__Artículo__
======

El Dios de Jesús es el Dios vivo que sólo es vida y transforma toda muerte en vida, todo interés en gratuidad, todo temor en confianza.
El Dios de Jesús no es un Dios que juzga y condena, que castiga y amenaza, sino un Dios que es absoluta gracia y buena noticia. Las primeras palabras que Jesús pronuncia en público según el Evangelio de Lucas son las siguientes: “El Espíritu del Señor me ha ungido para anunciar a los pobres la Buena Nueva, para proclamar el año de gracia del Señor” (Lc 4,18-19). Eso es Dios según Jesús: buena noticia para el pobre, año de gracia sin fin.
El judaísmo de la época de Jesús dejaba suspendido a Dios entre el juicio y la gracia. En consecuencia, también la esperanza del creyente quedaba necesariamente suspendida; la “barrera del juicio”[7] toma en barrera de angustia, pues ¿quién podrá presumir ser hallado justo? La llamada a la conversión se acompaña entonces de la amenaza del castigo. Así vernos en Juan Bautista, buen representante de la ambivalencia de la imagen de Dios en la apocalíptica judía (Dios que salva/Dios que condena eternamente). Pero, en contraste con él, Jesús apoyó su llamada a la conversión en el anuncio de una buena noticia, del año de gracia, aún cuando siga utilizando la imaginería apocalíptica del juicio y del castigo[8].

======

__Datos recopilados__
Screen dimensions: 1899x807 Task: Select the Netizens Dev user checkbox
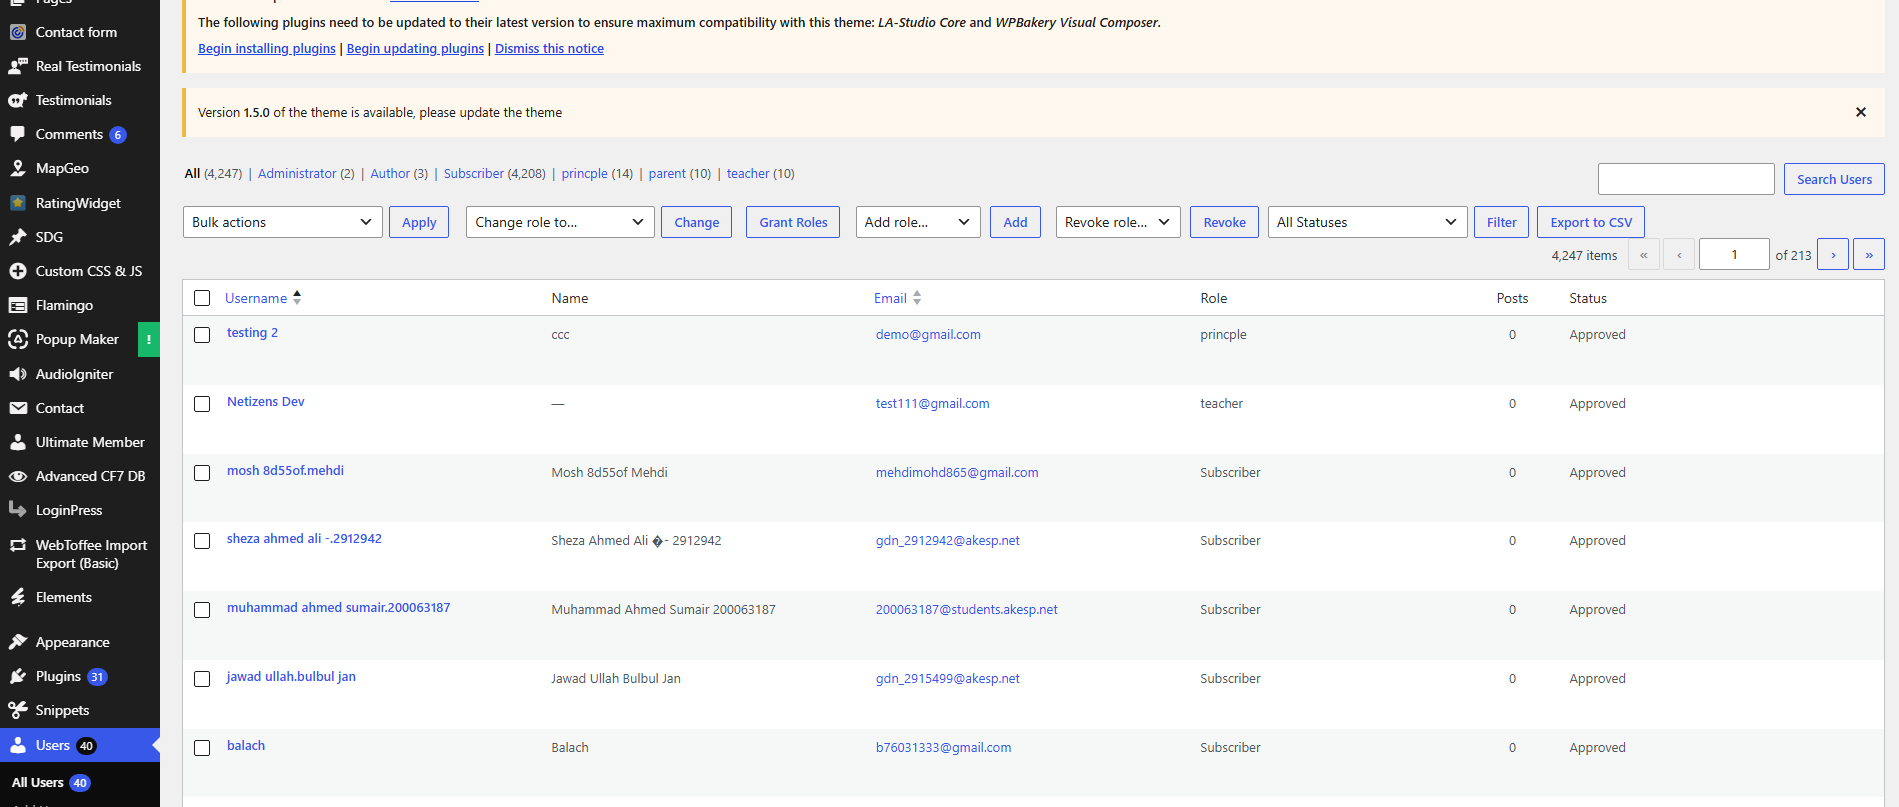[x=202, y=404]
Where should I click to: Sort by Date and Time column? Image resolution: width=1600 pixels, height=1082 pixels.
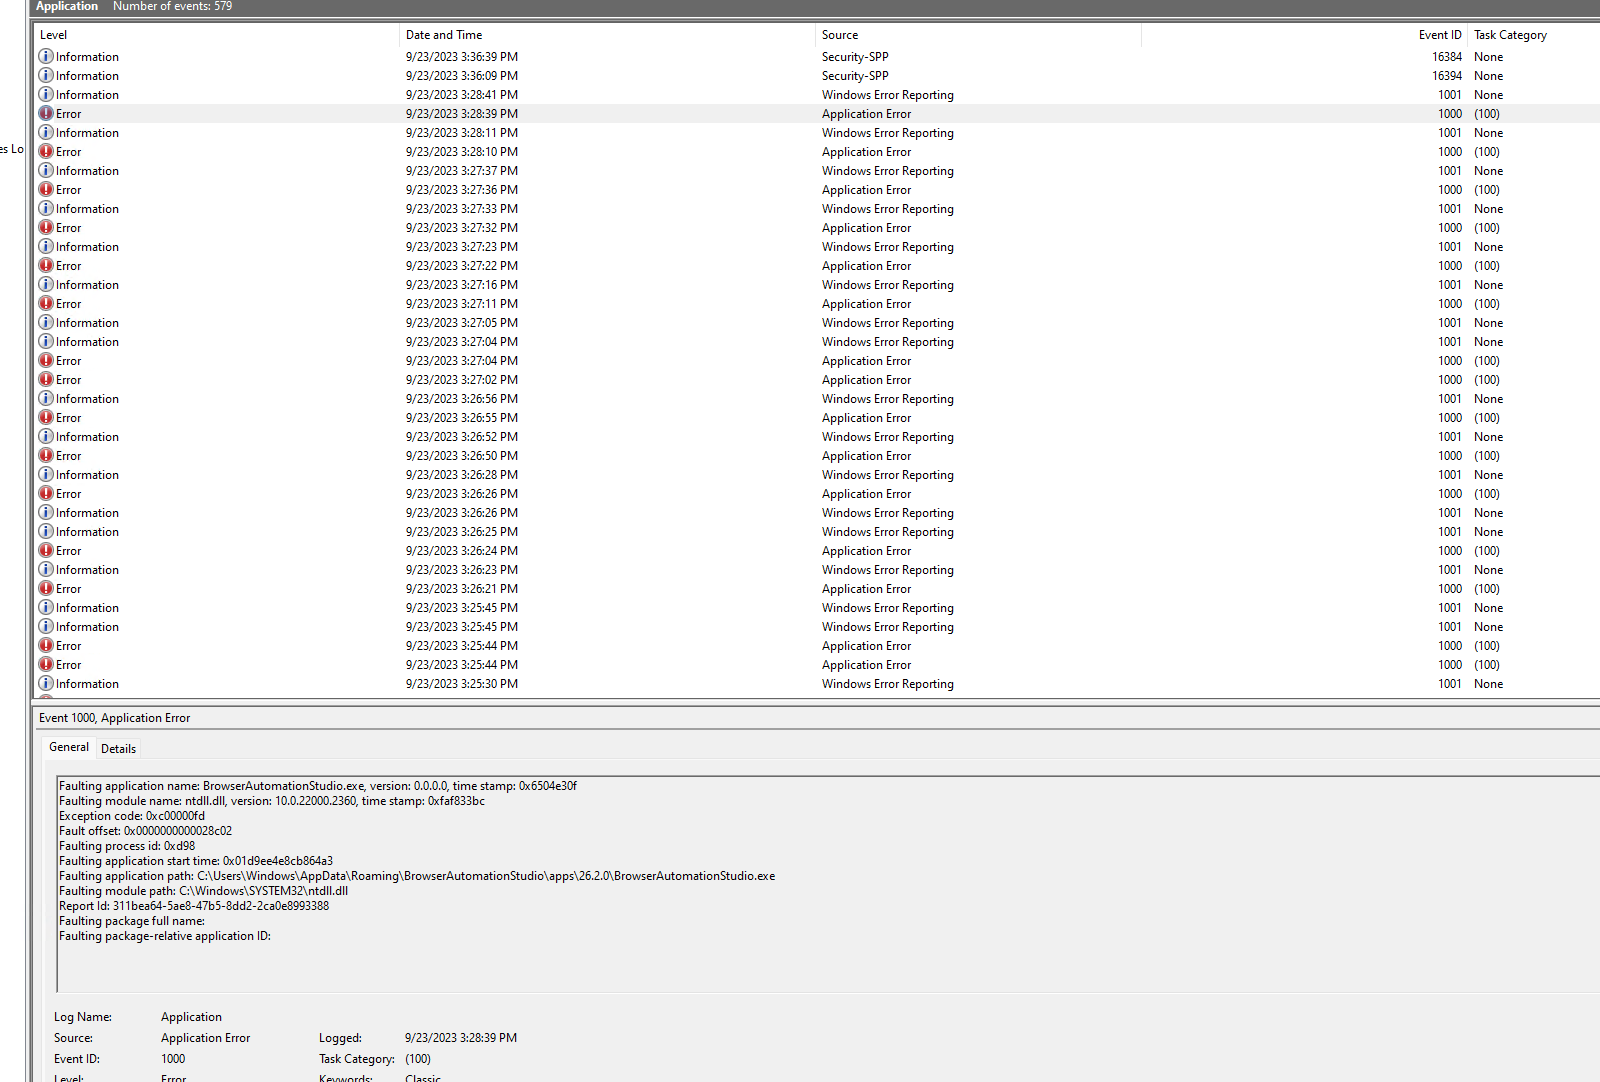pyautogui.click(x=444, y=35)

======

__Instrucciones de trabajo__
1. Enumera las cuatro acciones que, según el artículo sobre el Dios de Jesús, no definen a ese Dios.
2. Prosigue el artículo sobre el Dios de Jesús a partir de su última oración.

__Respuestas por tarea__
1. Juzgar, condenar, castigar y amenazar.

2.
Y Jesús no reveló a Dios ante todo hablando sobre Dios, sino practicándolo. Jesús practicó a Dios siendo bueno y haciendo el bien, compadeciéndose del dolor y curando dolencias, compartiendo la mesa con excluidos y pecadores. En una palabra, siendo humano. Siendo tan humano como solamente Dios puede serlo, Jesús reveló la humanidad de Dios; siendo humano hasta el dolor, hasta la Cruz, hasta la muerte; Jesús reveló la humanidad radical de Dios capaz de transformar por dentro la humanidad del hombre. Incluso la Cruz, máxima inhumanidad, la convirtió Jesús en prueba de máxima solidaridad divina, de máxima humanidad de Dios. Y así transformó por dentro incluso la cruz en Pascua. Ese Dios es creíble, es digno de fe, incluso en la Cruz, y sobre todo en la Cruz. Y es poderoso y eficaz para transformar la cruz en Pascua. Así lo reconocemos los cristianos confesando que Dios resucitó a Jesús crucificado: la Cruz de Jesús muestra la plena solidaridad humana de Dios en la que podemos creer, y la Resurrección de Jesús muestra la divinidad de Dios en la que podemos esperar. La Resurrección revela el poder del amor revelado por la Cruz. La Cruz hace creíble el poder de Dios revelado por la Resurrección[9].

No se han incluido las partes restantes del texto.